It’s time we consider a new truth
I do a lot of my grocery shopping at the bodega on my corner, and my diet is shaped more by the produce — the trusty broccoli, a plastic tray of grapes, an occasional pre-sliced mango — I find on its shelves than I should probably admit on this food site. But it is through this kind of grab-and-go subsistence that I fell in love with turkey bacon.
On a recent trip to buy breakfast essentials, I realized my corner store is halal — compliant with Islamic dietary law — and only sells turkey bacon, and not the pork I was looking for. The turkey variation was the same color as deli ham, the same shape as pork bacon, but without any sign of fat or marbling. I was not optimistic, but I grabbed some and headed home.
In the pan, the turkey bacon was about as promising as it was on the shelf. Without any fat, it sort of steamed as it cooked through, letting off way too much water as I flipped it back and forth. I doubted that these pink strips of turkey would light up my brain the way a really good slice of bacon does, or would even be crisp enough to hold their form as I dragged them through pools of egg yolk.
I tipped a little olive oil into the pan in hopes of nudging the turkey bacon in the direction of life, and that’s when it transformed. The edges crisped up, the pinkish meat turning a pleasingly bacon-like brown. Whereas the lack of fat initially worried me, I was thrilled to find no coating of grease across my kitchen, and no bacon smell seeping into everything I own, as it would with pork. And the turkey bacon itself? Delicious.
Before I’m crucified by the well actually, turkey bacon isn’t even real bacon people, I should say that I was never — even back in the mid-aughts when bacon was in everything from cookies to perfume — that big a fan. I like bacon, but I find the saltiness more satisfying coming from a round slice of Canadian bacon, and the crispness more appealing on a crackling slice of broiled pork belly. Bacon is good enough at everything it does — adequate and capable, but never amazing. Sure, it’s good next to a tall stack of pancakes, but so is anything doused in maple syrup. The fanciest bacon — that super thick-sliced, perfectly smoky-sweet stuff — is fantastic, yes, but rarer and harder to find than bacon fanatics would have us believe.
Regular turkey bacon, on the other hand, doesn’t harbor all the stubborn fat when it’s cooked to a chewier texture, and if it’s crisped further, it doesn’t become as dry and brittle like the pork stuff. It gained popularity in the 80s and 90s, bolstered by diet culture’s incessant and berating calls to eat less fat and sacrifice flavor in pursuit of cutting calories. But as a late 90s baby, I missed out on most of this, and had never eaten turkey bacon before I accidentally came across it at my bodega. Maybe, because I’m free from memories of the low-fat diet era, I didn’t hesitate to add fat to the pan to make the turkey bacon excel. It takes a very generous glug of olive oil to transform the unpromising strips into an ideal breakfast.

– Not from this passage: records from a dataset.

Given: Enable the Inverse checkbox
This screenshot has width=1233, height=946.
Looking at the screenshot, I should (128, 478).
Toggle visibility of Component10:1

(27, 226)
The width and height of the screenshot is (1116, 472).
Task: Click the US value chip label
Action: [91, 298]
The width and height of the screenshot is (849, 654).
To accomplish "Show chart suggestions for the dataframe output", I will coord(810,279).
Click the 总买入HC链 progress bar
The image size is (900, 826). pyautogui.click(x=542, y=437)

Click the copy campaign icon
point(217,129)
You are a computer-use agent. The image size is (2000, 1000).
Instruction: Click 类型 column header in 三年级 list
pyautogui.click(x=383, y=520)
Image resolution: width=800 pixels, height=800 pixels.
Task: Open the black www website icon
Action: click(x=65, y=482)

Admittedly, turkey bacon is not quite as straightforward a product as its pork cousin. While bacon bacon comes from a pig’s belly, turkey bacon comes from… everywhere. A mixture of light and dark turkey meat is ground and pressed into a bacon-like form. But that’s fine. Whatever the cut and process, I’m into it.
I now fold my newly precious turkey bacon into sandwiches, I eat it alongside eggs, pancakes, or waffles. I — you get the idea — treat it just how I treat other bacon. It is definitely less rich, but that just leaves space for me to eat about twice as much. I won’t sit here trying to convince anyone that turkey bacon tastes more like bacon than actual bacon. It doesn’t. But it does deliver in all the ways I want it to, something regular bacon never has.